*EXERCISE*
Word for word, repeat all the entries below, but without the pictures.

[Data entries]
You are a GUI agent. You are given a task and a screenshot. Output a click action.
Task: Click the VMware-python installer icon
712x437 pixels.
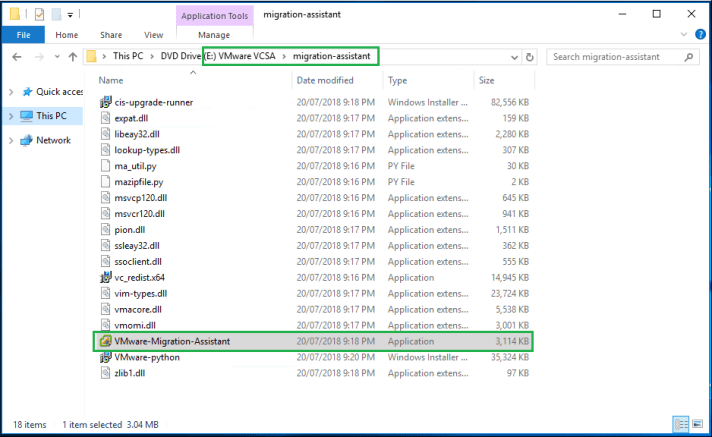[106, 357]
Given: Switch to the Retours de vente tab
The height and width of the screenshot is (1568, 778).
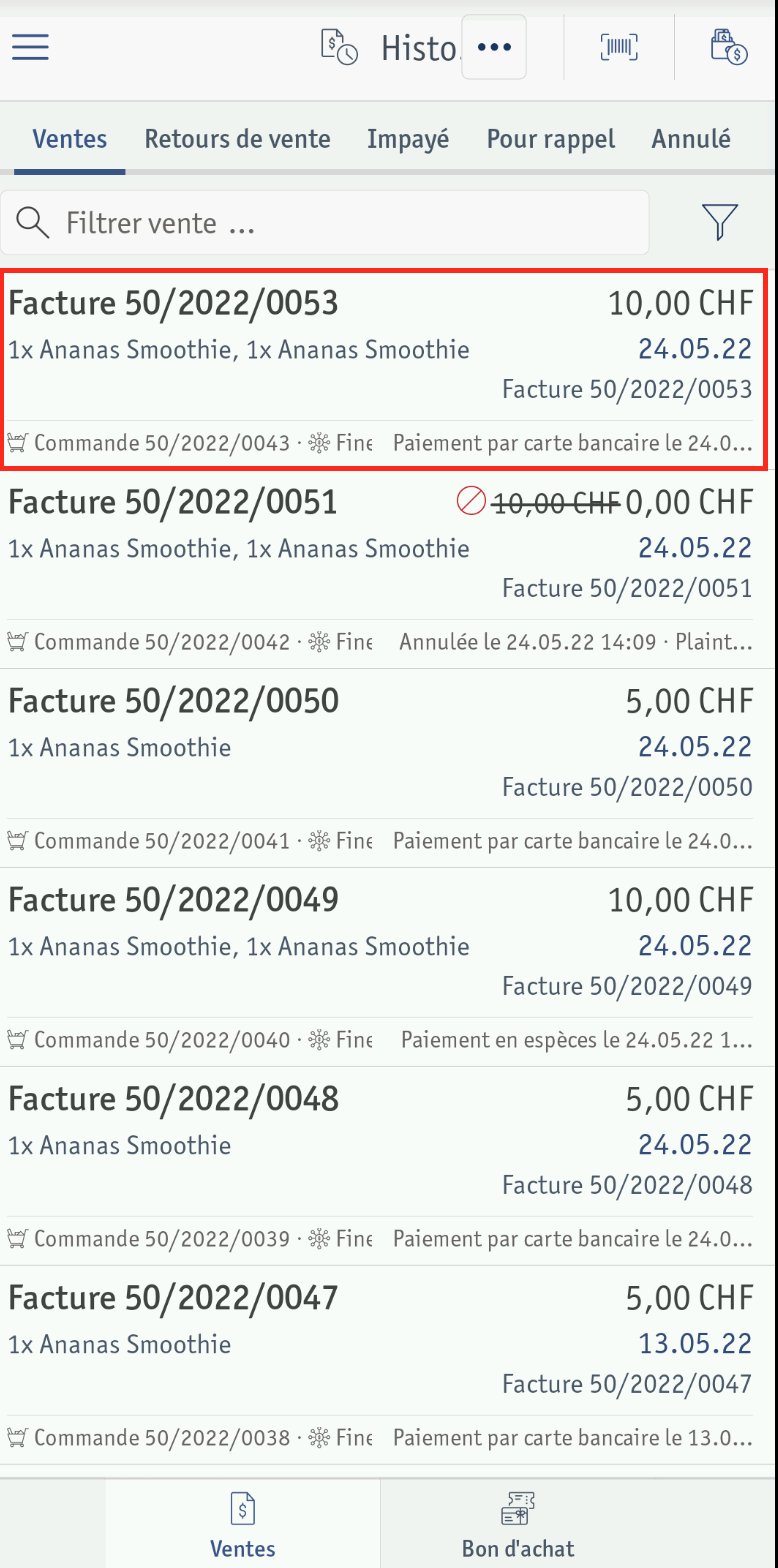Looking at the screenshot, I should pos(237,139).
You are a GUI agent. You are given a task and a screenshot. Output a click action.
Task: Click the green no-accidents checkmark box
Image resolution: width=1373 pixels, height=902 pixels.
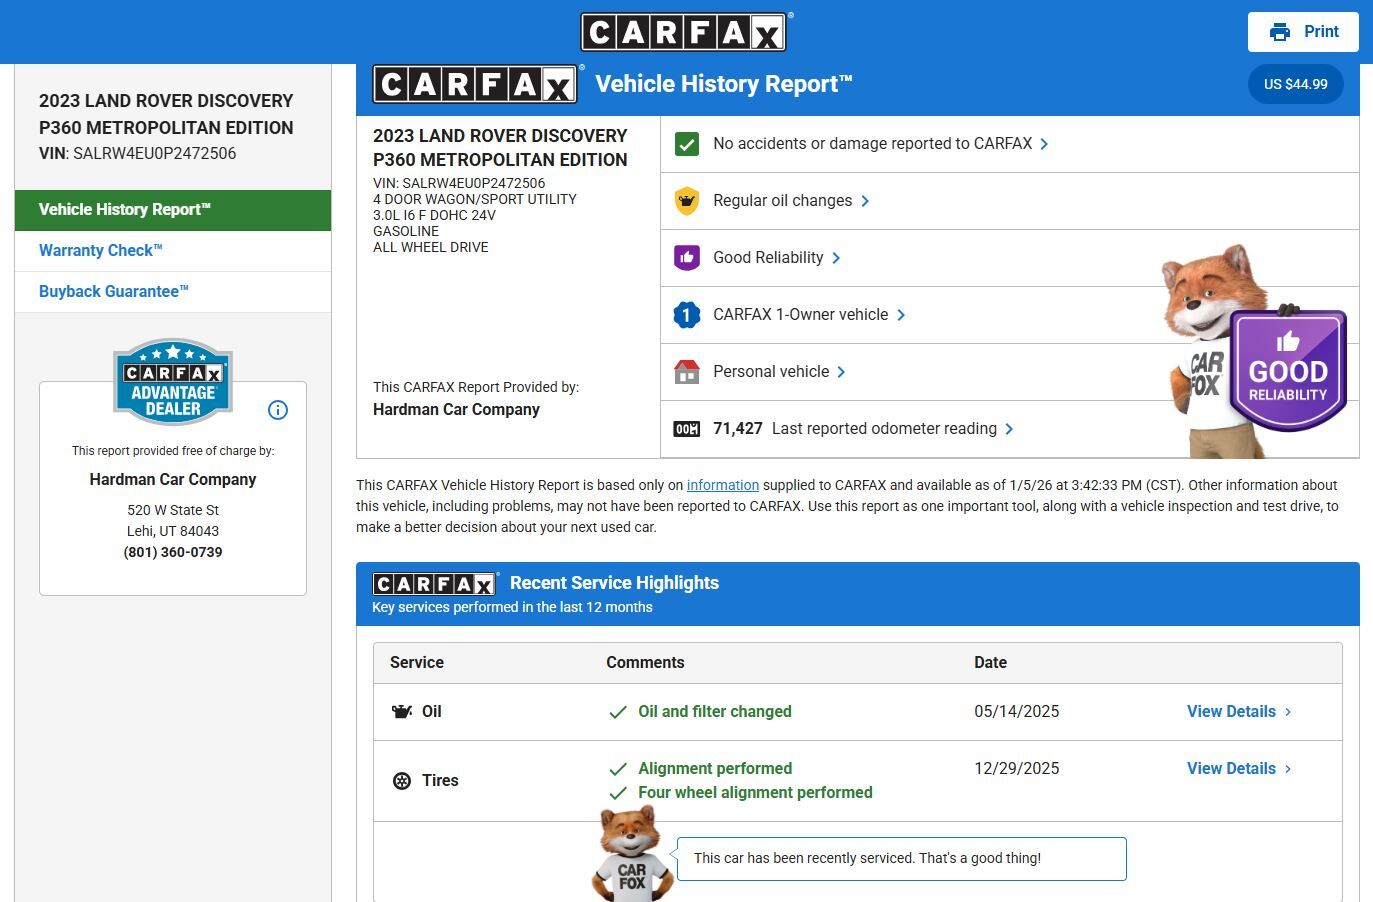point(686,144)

*ANSWER TO THIS EXERCISE*
You are a GUI agent. You are given a task and a screenshot. Output a click action.
Task: Click the VMware-python installer icon
712x437 pixels.
[106, 357]
Given: Switch to the Retours de vente tab
The height and width of the screenshot is (1568, 778).
Looking at the screenshot, I should pos(237,139).
You are a GUI agent. You are given a task and a screenshot. Output a click action.
Task: Click the green no-accidents checkmark box
Image resolution: width=1373 pixels, height=902 pixels.
point(686,144)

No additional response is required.